Catherine McLean worked as a textile conservator at the Los Angeles County Museum of Art (LACMA) from 1981 to 2023. She headed the Textile Conservation Section of LACMA’s Conservation Center from 1986 until her retirement in 2023.

Her 49-year career began with a conservation laboratory tour at the Detroit Institute of Arts (DIA) while a senior in high school. This led to a several volunteer internships at the DIA, working in the textile and paper conservation labs. While completing her BA in Art History at the University of Michigan (U of M), she continued to gain pre-program experience in treatment of archeological materials at U of M’s Kelsey Museum. In 1978, Catherine was accepted into the Winterthur/University of Delaware Program in Art Conservation (WUDPAC) where she specialized in textile conservation. Catherine completed her MS on Art Conservation with a third-year internship with Pat Reeves, LACMA’s founding Head of Textile Conservation (1968-1986).
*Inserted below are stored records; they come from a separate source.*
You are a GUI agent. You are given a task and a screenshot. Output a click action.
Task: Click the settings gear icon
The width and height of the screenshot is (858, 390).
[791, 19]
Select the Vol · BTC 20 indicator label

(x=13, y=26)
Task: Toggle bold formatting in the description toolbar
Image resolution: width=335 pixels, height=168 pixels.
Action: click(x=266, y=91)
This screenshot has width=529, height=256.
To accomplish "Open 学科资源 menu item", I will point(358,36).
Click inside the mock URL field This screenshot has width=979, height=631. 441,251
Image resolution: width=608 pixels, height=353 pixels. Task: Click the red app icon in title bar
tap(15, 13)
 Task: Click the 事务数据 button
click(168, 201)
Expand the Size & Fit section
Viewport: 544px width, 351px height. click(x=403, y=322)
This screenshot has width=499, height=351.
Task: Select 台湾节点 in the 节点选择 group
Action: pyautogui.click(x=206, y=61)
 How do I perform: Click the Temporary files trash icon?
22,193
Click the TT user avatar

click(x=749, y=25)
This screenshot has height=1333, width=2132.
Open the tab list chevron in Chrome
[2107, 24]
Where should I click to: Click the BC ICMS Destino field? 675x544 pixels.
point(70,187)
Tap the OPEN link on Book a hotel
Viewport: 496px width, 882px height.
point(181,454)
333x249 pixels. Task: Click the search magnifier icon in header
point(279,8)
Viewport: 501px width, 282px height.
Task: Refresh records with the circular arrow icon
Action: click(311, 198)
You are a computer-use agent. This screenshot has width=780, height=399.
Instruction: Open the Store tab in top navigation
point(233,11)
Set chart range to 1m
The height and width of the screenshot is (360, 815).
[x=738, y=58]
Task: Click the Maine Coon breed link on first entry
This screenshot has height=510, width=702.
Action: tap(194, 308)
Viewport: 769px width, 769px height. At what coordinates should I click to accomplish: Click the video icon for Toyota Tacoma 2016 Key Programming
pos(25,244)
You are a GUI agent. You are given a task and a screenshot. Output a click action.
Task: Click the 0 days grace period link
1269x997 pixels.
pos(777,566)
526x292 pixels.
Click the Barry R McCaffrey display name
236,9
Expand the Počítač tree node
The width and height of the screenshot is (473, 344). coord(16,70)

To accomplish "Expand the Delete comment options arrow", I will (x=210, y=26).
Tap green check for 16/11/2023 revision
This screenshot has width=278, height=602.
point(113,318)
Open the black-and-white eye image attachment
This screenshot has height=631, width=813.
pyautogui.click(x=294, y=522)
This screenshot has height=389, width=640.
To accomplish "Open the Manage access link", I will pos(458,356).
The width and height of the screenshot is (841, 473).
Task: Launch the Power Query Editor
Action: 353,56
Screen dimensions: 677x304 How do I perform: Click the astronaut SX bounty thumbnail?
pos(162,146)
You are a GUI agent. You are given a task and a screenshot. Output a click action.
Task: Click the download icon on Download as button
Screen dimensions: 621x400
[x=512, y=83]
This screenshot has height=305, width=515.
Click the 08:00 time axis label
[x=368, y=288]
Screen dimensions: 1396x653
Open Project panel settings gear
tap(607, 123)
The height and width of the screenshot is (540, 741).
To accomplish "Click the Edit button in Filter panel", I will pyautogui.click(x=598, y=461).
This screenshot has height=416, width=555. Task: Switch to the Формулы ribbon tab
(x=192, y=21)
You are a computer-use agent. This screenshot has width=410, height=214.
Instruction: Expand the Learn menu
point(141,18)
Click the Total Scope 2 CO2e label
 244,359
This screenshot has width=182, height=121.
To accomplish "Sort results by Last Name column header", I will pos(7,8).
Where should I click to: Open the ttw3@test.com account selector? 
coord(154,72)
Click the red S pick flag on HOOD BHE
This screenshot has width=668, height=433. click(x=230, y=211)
Immediately following graduation in 1981, Catherine transitioned to LACMA employment with an Andrew W. Mellon Fellowship and then, in 1983, as an Assistant Conservator. Her time at LACMA has spanned the marked growth of the museum’s collection and programming, as well as the textile conservation profession. During her extensive career at LACMA, she showed commitment to the textile profession through her conservation expertise on a broad range of artifacts in an encyclopedic costume and textile collection which grew to over 35,000 accessions. Simultaneously, she engaged in continuous educational outreach through lecturing, publishing, and training conservation professionals. A few of her research and treatment highlights include a rare 17th-century mantua gown, the Ardabil Carpet, and early American upholstered furniture.

Catherine also values outreach and collaborative programs within our cultural heritage community. She has been a Fellow of AIC and of the IIC since 1988 and 1993, respectively. Additionally, she served on the steering committee of the NATCC from 1996-2000, as well as editing or co-editing volumes 1, 3 and 4 of the TSG Postprints. She has lectured and presented widely since 1980 on textile preservation, conservation and display at conferences and workshops, nationally and internationally. Catherine has contributed to a number of publications including: Textile Symposium in Honor of Pat Reeves (1986), Textile Conservation: Advances in Practice (2010, revised in 2023), and Fashion Prints in the Age of Louis XIV: Interpreting the Art of Elegance (2014).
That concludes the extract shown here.